━━━━━ Data for review ━━━━━

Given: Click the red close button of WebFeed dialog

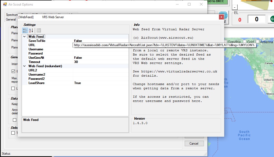Looking at the screenshot, I should (x=221, y=17).
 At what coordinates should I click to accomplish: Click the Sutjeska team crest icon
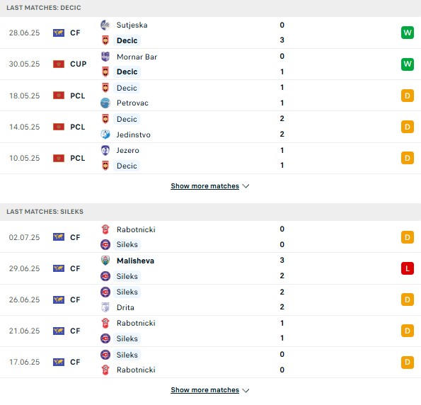(x=105, y=25)
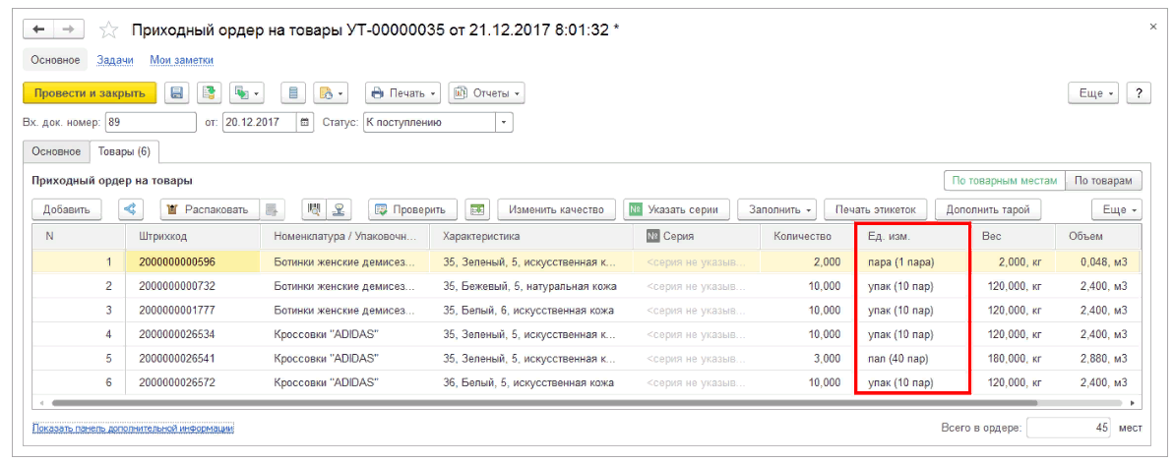
Task: Click the horizontal scrollbar under the table
Action: coord(541,403)
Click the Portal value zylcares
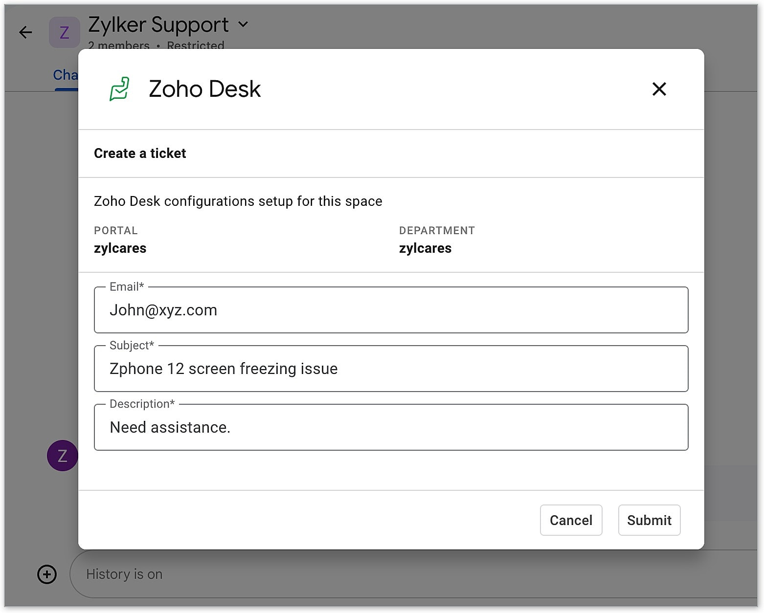Image resolution: width=764 pixels, height=613 pixels. click(x=120, y=248)
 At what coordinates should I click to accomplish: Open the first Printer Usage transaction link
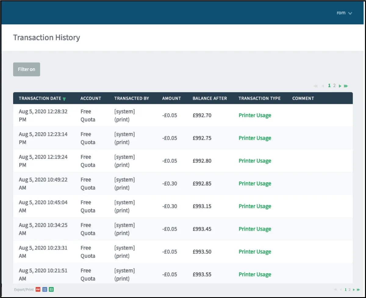255,115
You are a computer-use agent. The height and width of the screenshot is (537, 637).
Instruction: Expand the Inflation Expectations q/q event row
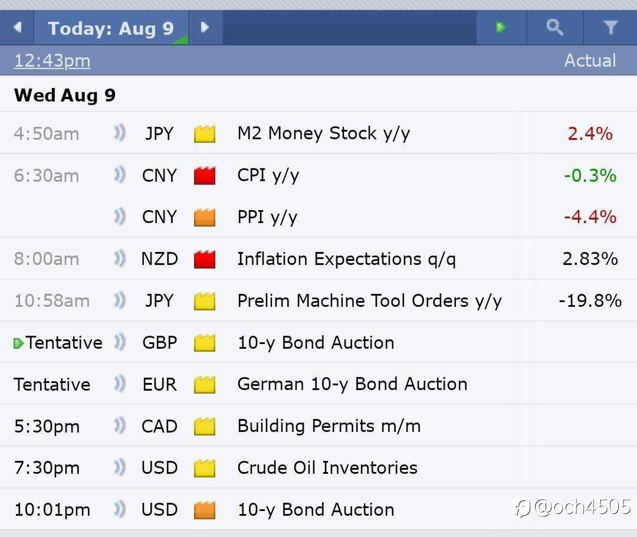coord(346,259)
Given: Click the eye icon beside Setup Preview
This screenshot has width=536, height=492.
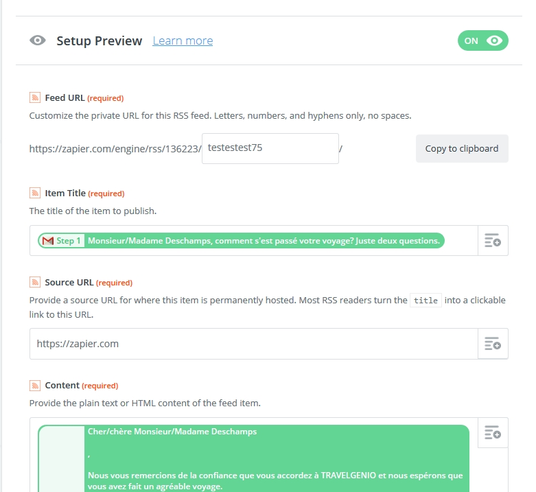Looking at the screenshot, I should point(38,40).
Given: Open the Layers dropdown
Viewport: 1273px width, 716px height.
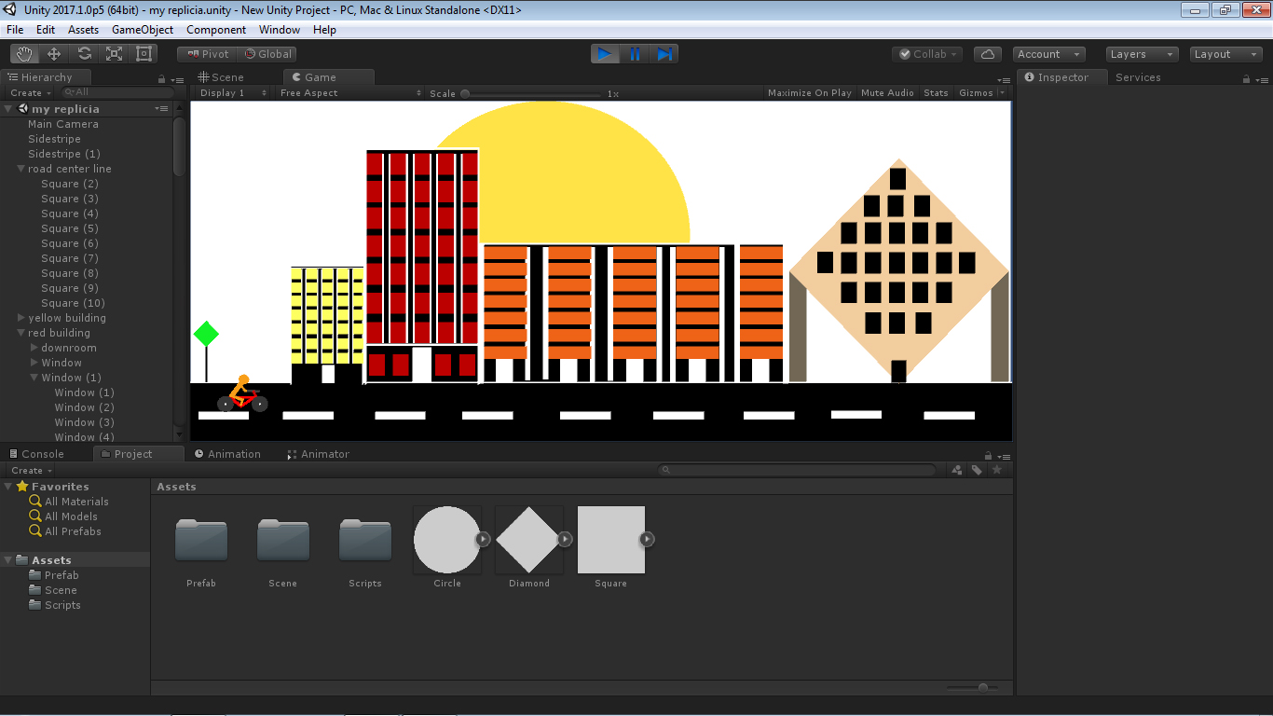Looking at the screenshot, I should [1141, 54].
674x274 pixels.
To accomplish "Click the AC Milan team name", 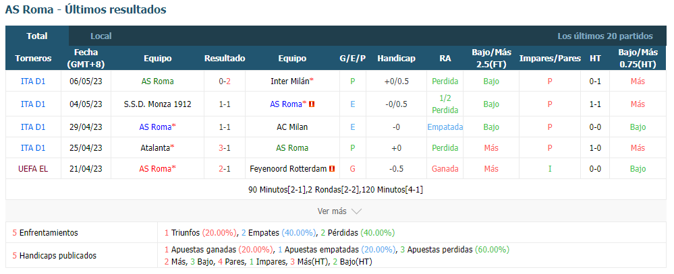I will click(292, 127).
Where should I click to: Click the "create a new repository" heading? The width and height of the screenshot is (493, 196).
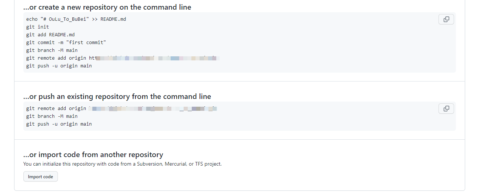107,7
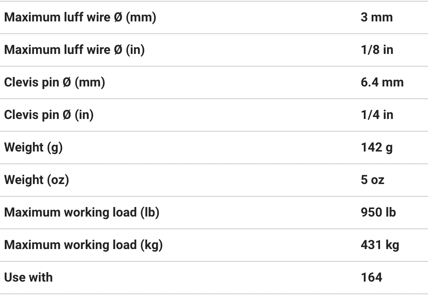Click the 'Clevis pin Ø (mm)' label

[x=54, y=82]
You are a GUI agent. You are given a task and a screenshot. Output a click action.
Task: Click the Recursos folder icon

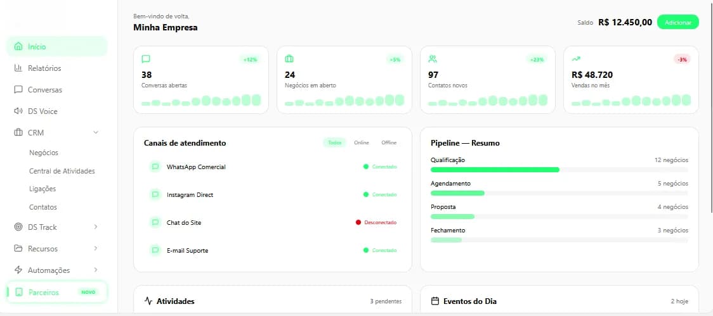18,248
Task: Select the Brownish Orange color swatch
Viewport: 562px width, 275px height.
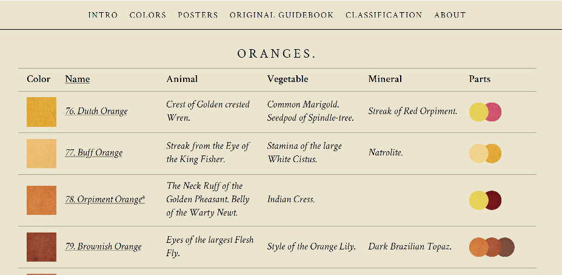Action: tap(41, 246)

━━━━━

> [Your objective]
From the first line of the entries down to the line with "You are a computer-use", print each line exactly; omit any picture.

> [Answer section]
Given: Click the red close button of WebFeed dialog

Looking at the screenshot, I should (x=221, y=17).
 At what coordinates should I click to accomplish: Click the Sutjeska team crest icon
(x=105, y=25)
Task: Click the horizontal scrollbar under the table
Action: coord(541,403)
Click the Portal value zylcares
Image resolution: width=764 pixels, height=613 pixels. click(x=120, y=248)
 At what coordinates should I click to accomplish: Open the first Printer Usage transaction link
255,115
You are a computer-use agent. The height and width of the screenshot is (537, 637).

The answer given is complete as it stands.